A Department of Homeland Security Center of Excellence led by the University of Maryland

Population Vulnerability Analysis, Spatial Social Science, and GIS


Population Vulnerability Analysis, Spatial Social Science, and GIS

Investigators: 

Project Details

Abstract: 

This project applied the theoretical perspective of vulnerability science and spatial social science techniques to better identify which groups within the population are most vulnerable in the event of an extreme natural disaster or terrorist or bioterrorist attack.

Primary Findings: 

The project assisted in the development of more valid metrics for comparing relative levels of vulnerability within the population taking into account location, group characteristics, and resources. Such metrics were tested in light of the uneven social impact of Hurricane Katrina on New Orleans and coastal Mississippi. The empirical identification of vulnerable populations and their incorporation into preparedness and response planning is a key outcome of this research.

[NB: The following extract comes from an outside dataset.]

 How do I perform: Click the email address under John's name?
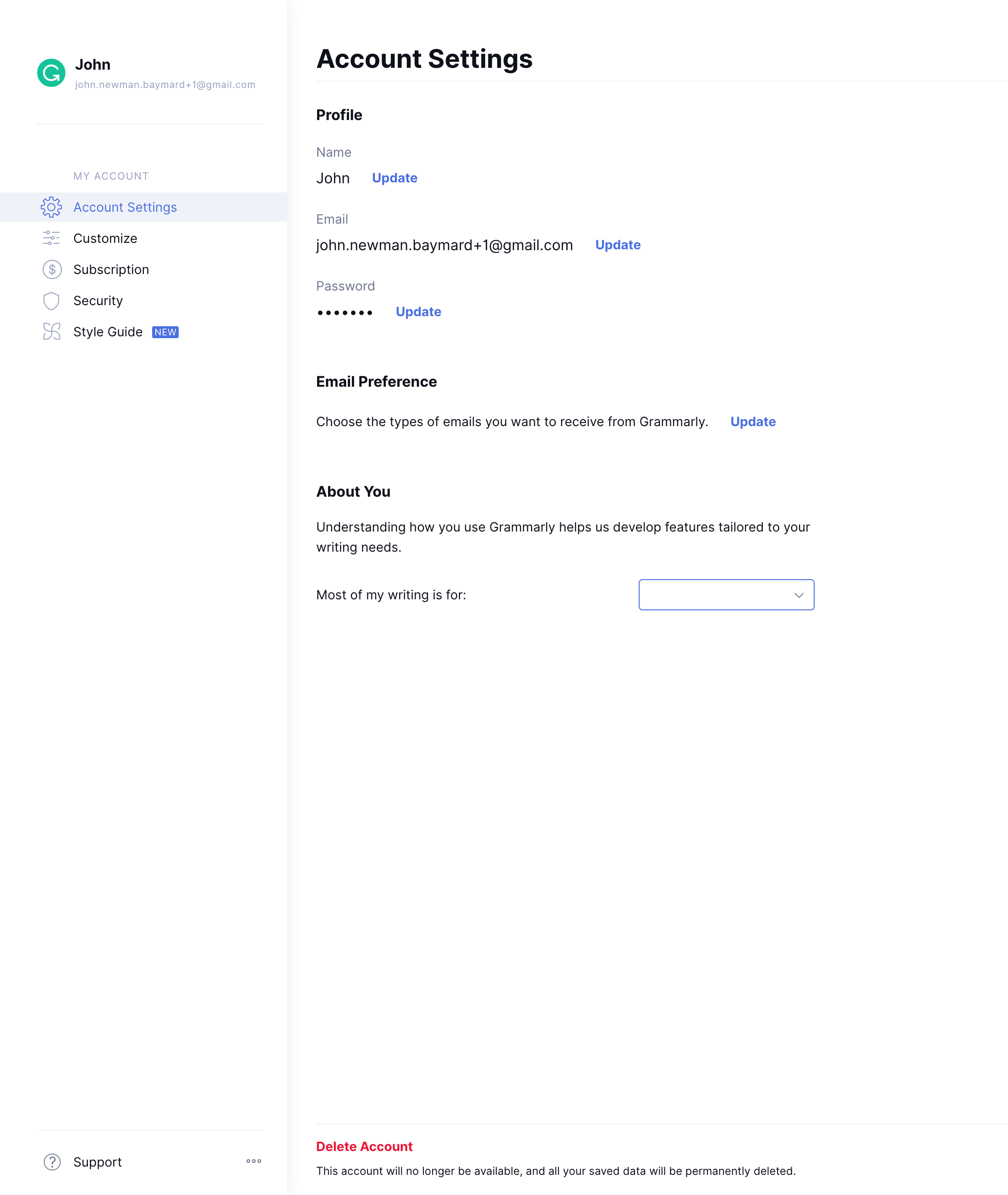point(165,84)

The project also helped support the updates of SHELDUS (Spatial Hazards & Events Database for the US) (see sheldus.org); and the improvements in the Social Vulnerability Index (SoVI) (see sovius.org), especially the development of a web-interface for local responders.

Methodology: 

This project applies the theoretical perspective of vulnerability science and spatial social science techniques to better identify which groups within the population are likely to be most vulnerable in the event of a terrorist or bioterrorist attack. To help achieve these goals, this research team updated the Spatial Hazards Events and Losses Data base for the United States (SHELDUS) through 2004 and developed application areas for vulnerability metrics. Aspects of vulnerability that are expected to assume importance in such analyses include age, disability, household composition (e.g., aged persons living alone, single-parent families), residential patterns, income, and poverty levels.  Key to this effort was the development of more valid metrics for comparing relative levels of vulnerability within the population, taking into account location, group characteristics and resources, and information that can be inferred from social science research on diverse populations, such as inter-group differences in coping capacity and ability to recover from extreme and traumatic events.  The project employed advanced spatial analytical methods and tools including GIS and spatial statistics. The team also used survey research, archival research, and field observations as part of the methodological approach to the project.